Re: Emergent Learning LO1941

Rachel Silber (rachel@atlas.ontos.com)
Wed, 5 Jul 1995 11:58:36 -0400 (EDT)

Replying to LO1925 --

> Doug Seeley writes about his children : "They were not taught explicitly
> how to read, and how to do math, yet at some moment they spontaneously
> started doing these things, much in the same manner in which () they
> rapidly began speaking French once they made up their minds to do it."
> (Doug is an Australian living in Geneva).
>
> We all know that children learn how to talk a foreign langage without
> explicit education (which does not mean "no education"), but I am very
> surprised to hear one can learn how to read without explicit tuition.

Many, many children (including myself when I was young) "teach themselves
to read" much the way they learn any other skill performed by people
around them without explicitly being taught. I don't remember being
taught to read, and my mother tells of being surprised when she discovered
I could. My own daughter, entering first grade in the fall, is reading
more competently by the day. While she's been in a kindergarten program,
noone set out to teach her to read, but her questions about letters and
words have always been encouraged.

> Reading is a difficult task. It's not something you do in a community (you
> have to be two to talk it helps learning a langage without lessons), but
> something you do by yourself.

I don't know of any child learning to read on their own without being
read to. Being read to is a moment in a child's day to have a parent's
undivided attention, nothing solitary about it.

> And the motivation to read is usually low :
> children don't need to read to live and enjoy themselves (whereas they
> need to talk to play with friends). One of the firt tasks of a teacher is
> to give children the desire to read, to show them that one can find
> treasures in books

In my experience, children are highly motivated to read, if they see
the adults around them valuing books and treating reading as one of the
significant skills of adult life. I fear that if that motivation
waits to be formally imparted by a teacher, it is too late.

Anyway, to connect this discussion back to learning-org, John Holt wrote
extensively about the innate capacity for learning in each child and how
it is best encouraged. He believes that the institutions for schooling
that we currently have destroy love of learning, and the facility for
continued independent self-education in adulthood. Another perspective on
why it's so hard to make learning organizations happen -- they're
populated by people who've gone to School, and have internalized the
implicit lessons of our educational system along with the explicit ones.
(eg: Learning starts when the bell rings and stops when the bell rings...
If it's important, you'll be tested on it... )

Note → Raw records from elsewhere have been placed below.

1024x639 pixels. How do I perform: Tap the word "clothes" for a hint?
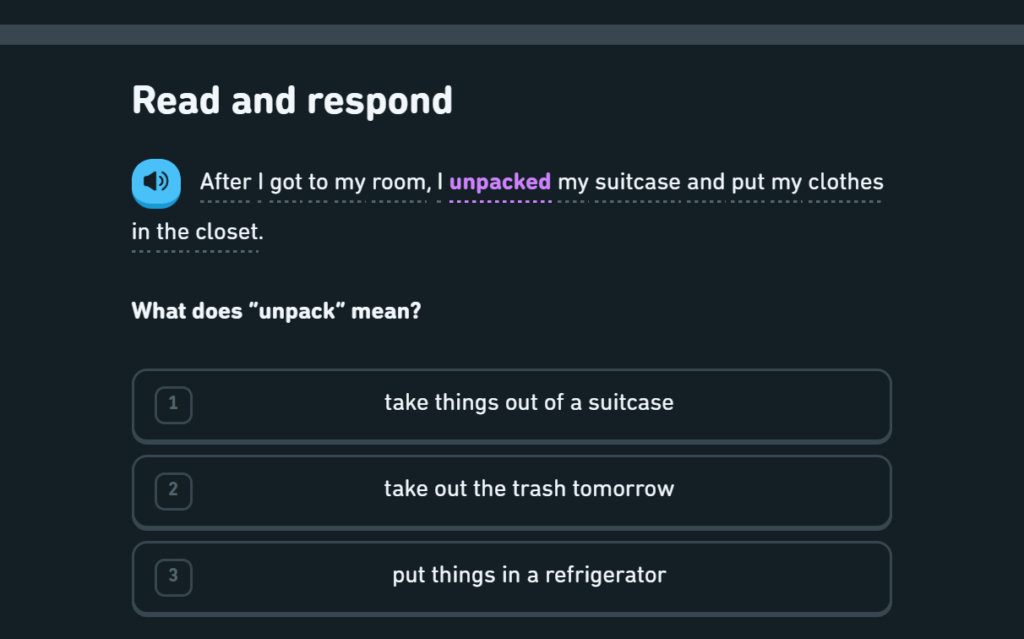pos(845,182)
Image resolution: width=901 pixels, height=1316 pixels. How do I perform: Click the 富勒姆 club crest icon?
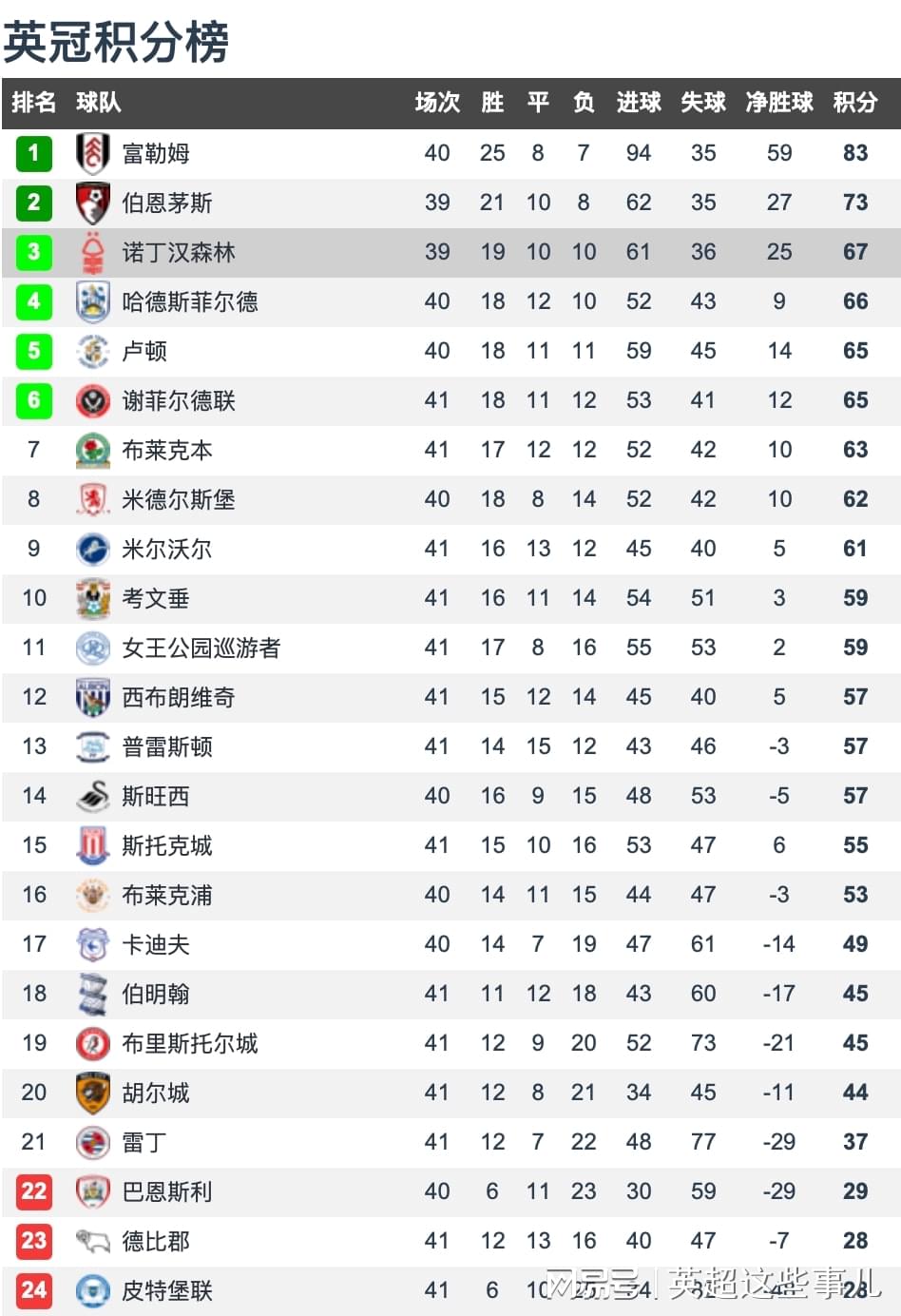pyautogui.click(x=92, y=153)

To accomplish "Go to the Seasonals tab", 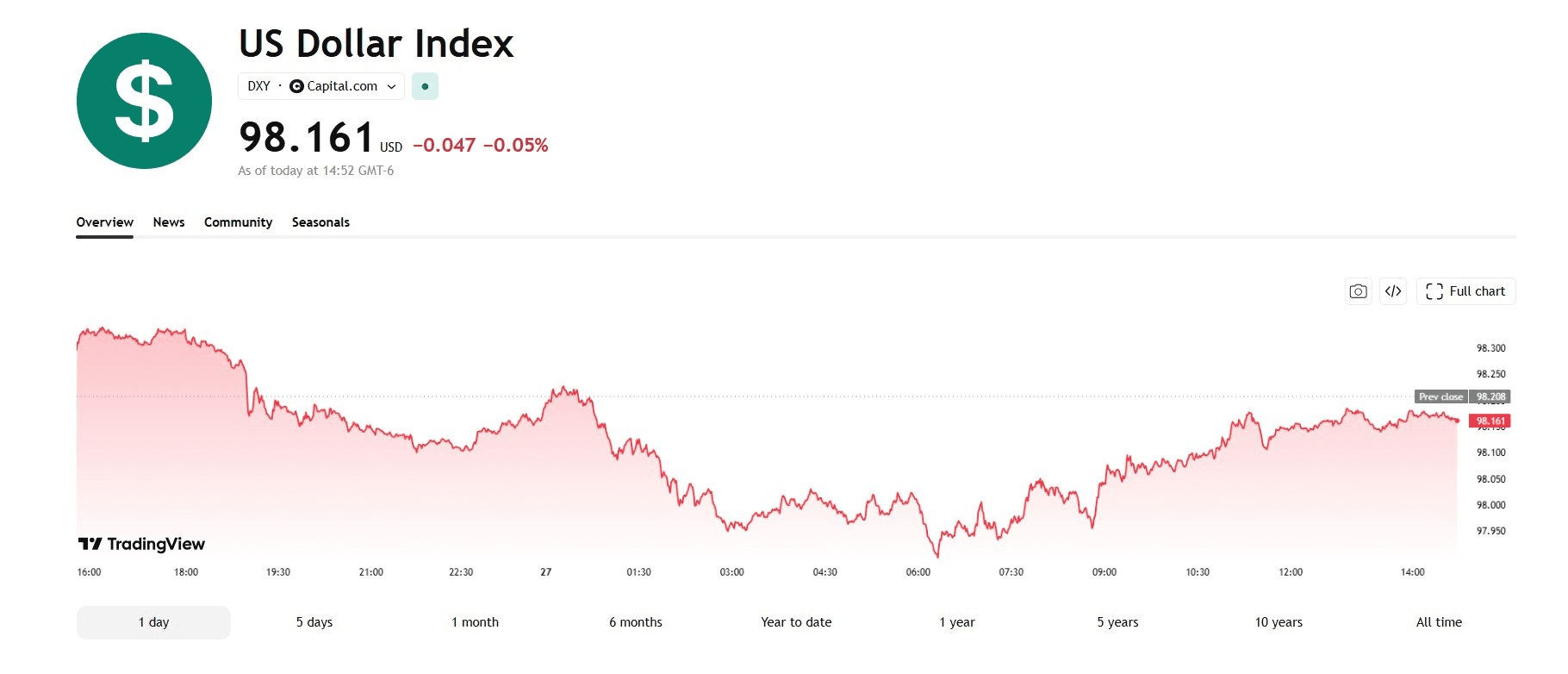I will tap(320, 222).
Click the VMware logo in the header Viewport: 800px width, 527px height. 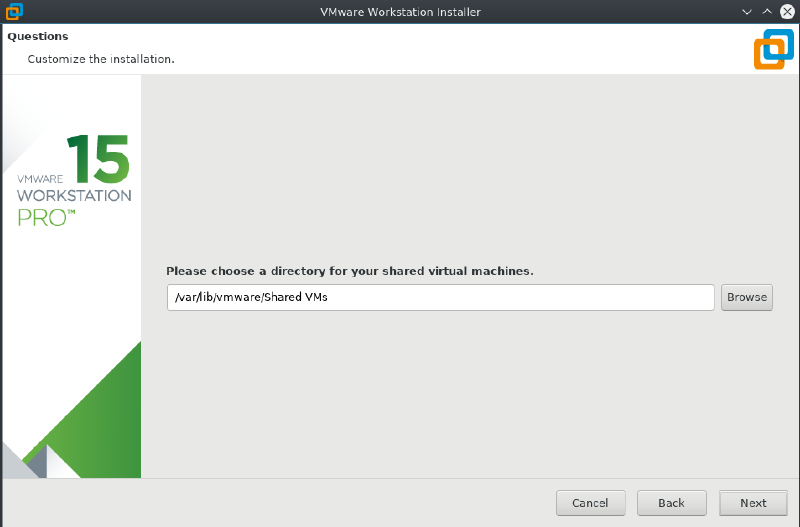[773, 48]
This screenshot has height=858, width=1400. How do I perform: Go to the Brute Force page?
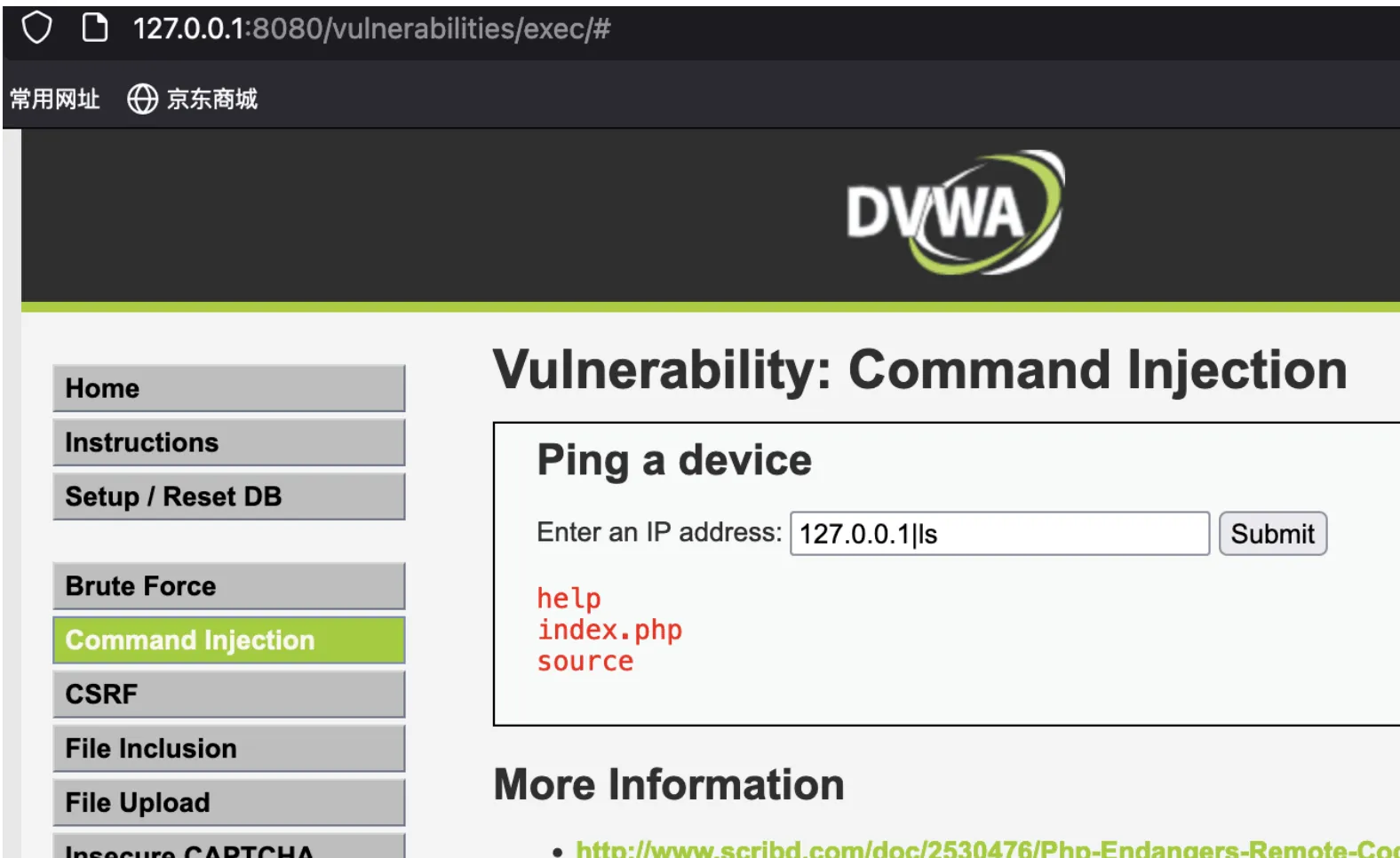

> Behinf this discussion, I see another on acquisition of tacit knowledge
> which should be of great interest on this list.

I really liked these examples (lanolin in fleece, swimming, cycling, sales
technique), but I'm condensing to save some space. All of the examples,
and part of what distinguishes "tacit knowledge" from things you can learn
from books, will provide feedback to the learner, whether you like it or
not! I can learn that the capital of New Hampshire is Concord, and Concord
NH will give me no response. I can't learn the knowledge that a salesman
has without getting responses from customers to let me know if I got it
right. Bicycling is even more direct, if you get it wrong you get a bruise
to show you, even if you memorized the book.